La intención también está probada. El ánimo de hacer ineficaz la pena impuesta, tratando de que la carta llegue a su esposa, es clara, pues aunque el acusado envió la carta a su hijo, concretamente a su lugar de trabajo, y no al domicilio de la víctima, por el contenido de la misiva se ve que su deseo y su intención era la de que su hijo se la hiciera llegar a su madre, y que así ella conociera el contenido de la carta, aunque como se hace constar en la sentencia recurrida, no se ha acreditado que esta misiva haya llegado al conocimiento de la Sra. Marisol .



CUARTO.- Pero lo que acabamos de indicar nos conduce a que sí deba ser acogido el otro argumento del recurso, dado que el delito de quebrantamiento de condena no se llegó a consumar, sino que quedó en grado de tentativa.

Según el artículo 16.1: 'Hay tentativa cuando el sujeto da principio a la ejecución del delito directamente por hechos exteriores, practicando todos o parte de los actos que objetivamente deberían producir el resultado, y sin embargo éste no se produce por causas independientes de la voluntad del autor'.

El artículo 62 del Código Penal señala que al autor de tentativa de delito se le ha de imponer la pena inferior en uno o dos grados a la señalada para el delito consumado, en la extensión que se estime adecuada, atendiendo al peligro inherente al intento y al grado de ejecución alcanzado.

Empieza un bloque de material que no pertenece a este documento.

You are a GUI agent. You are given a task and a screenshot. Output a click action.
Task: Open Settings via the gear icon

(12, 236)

El quebrantamiento de una pena de prohibición de comunicación con otra persona, para que se produzca la consumación es preciso que la acción haya llegado en su desarrollo hasta tal punto que la comunicación prohibida por la resolución judicial efectivamente se haya producido, pues en otro caso nos encontraremos (como de hecho nos encontramos en este caso) ante un delito en grado de tentativa.



QUINTO.- Como consecuencia de lo que venimos indicando lo procedente es condenar al acusado como autor de un delito de quebrantamiento de condena del art. 468.1 y 2 del CP en grado de tentativa, concurriendo la agravante de reincidencia y la atenuante del art. 21.7 en relación con el art. 21.1 y 20.1 del Código Penal.

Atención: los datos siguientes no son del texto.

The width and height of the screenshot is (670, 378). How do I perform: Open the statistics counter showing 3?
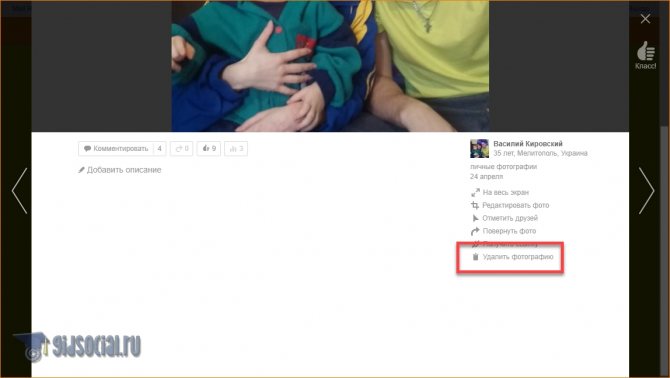tap(236, 149)
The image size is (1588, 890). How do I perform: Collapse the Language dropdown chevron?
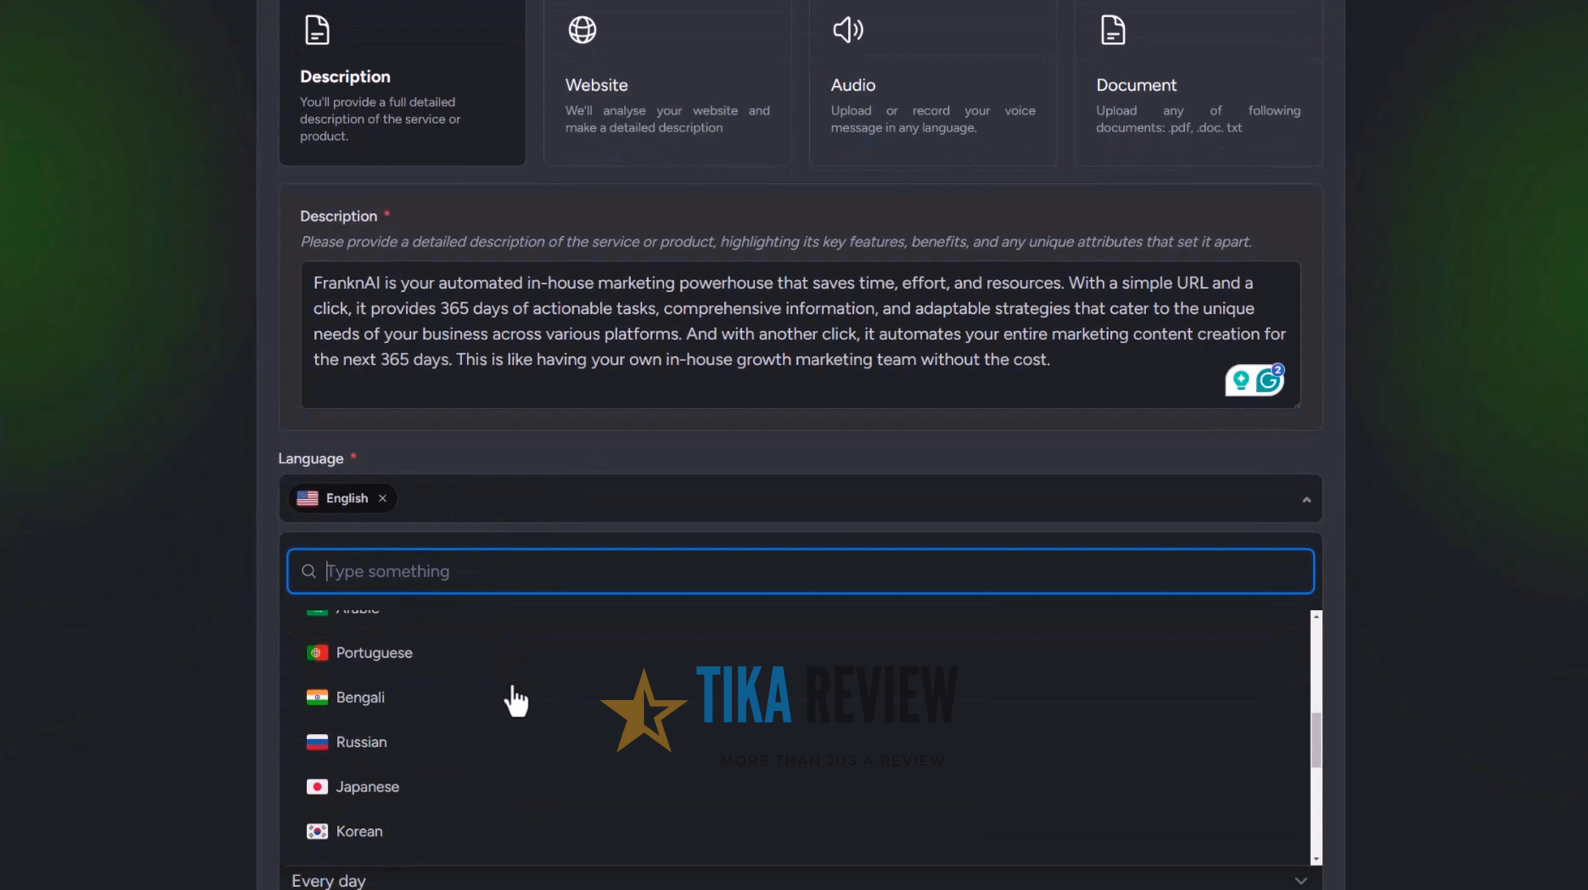pos(1306,499)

Dado que el delito lo es en grado de tentativa, se estima procedente rebajar la pena en un grado, compensándose las circunstancias apreciadas (una agravante y otra atenuante) conforme al art. 66.17º del Código Penal, estimando procedente imponerle al acusado la pena de CUATRO MESES DE PRISION.



SEXTO.- Por todo ello el recurso ha de ser parcialmente estimado en los términos que han sido expuestos en la presente resolución.

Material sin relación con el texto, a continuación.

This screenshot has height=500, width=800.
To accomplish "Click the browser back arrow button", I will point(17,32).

SEPTIMO.- En atención a lo expuesto, y de acuerdo con los artículos 239 y 240 de la Ley de Enjuiciamiento Criminal, teniendo en cuenta que el recurso es parcialmente estimado, es procedente declarar de oficio las costas de esta alzada.

Fallo

Se estima parcialmente el recurso de apelación interpuesto por la representación procesal de Pelayo contra la sentencia dictada en la presente causa, en el sentido de que se le condena al acusado Pelayo como autor de un delito de quebrantamiento de condena en grado de tentativa, concurriendo la agravante de reincidencia y la atenuante del art. 21.7 en relación con el art. 21.1 y 20.1 del Código Penal, a la pena de CUATRO MESES DE PRISION, con su accesoria de inhabilitación especial del derecho de sufragio pasivo durante el tiempo de la condena.

Se mantienen y confirman el resto de los pronunciamientos de la resolución recurrida.

Se declaran de oficio las costas de esta alzada.

Notifíquese esta sentencia a las partes haciéndoles saber que conforme al art. 847.1.2º b) de la Ley de Enjuiciamiento Criminal, contra la misma pueden interponer Recurso de Casación ante la Sala Segunda del Tribunal Supremo, por infracción de Ley del motivo previsto en el número 1º del art. 849 de la Ley de Enjuiciamiento Criminal, en el plazo de CINCO DÍAS, a contar desde la última notificación.

Y una vez que sea firme, remítase telemáticamente la presente resolución al Juzgado de procedencia, quien deberá acusar recibo, y reportado que sea, archívese este rollo, previa nota.

Así por esta nuestra sentencia, definitivamente juzgando, lo pronunciamos, mandamos y firmamos.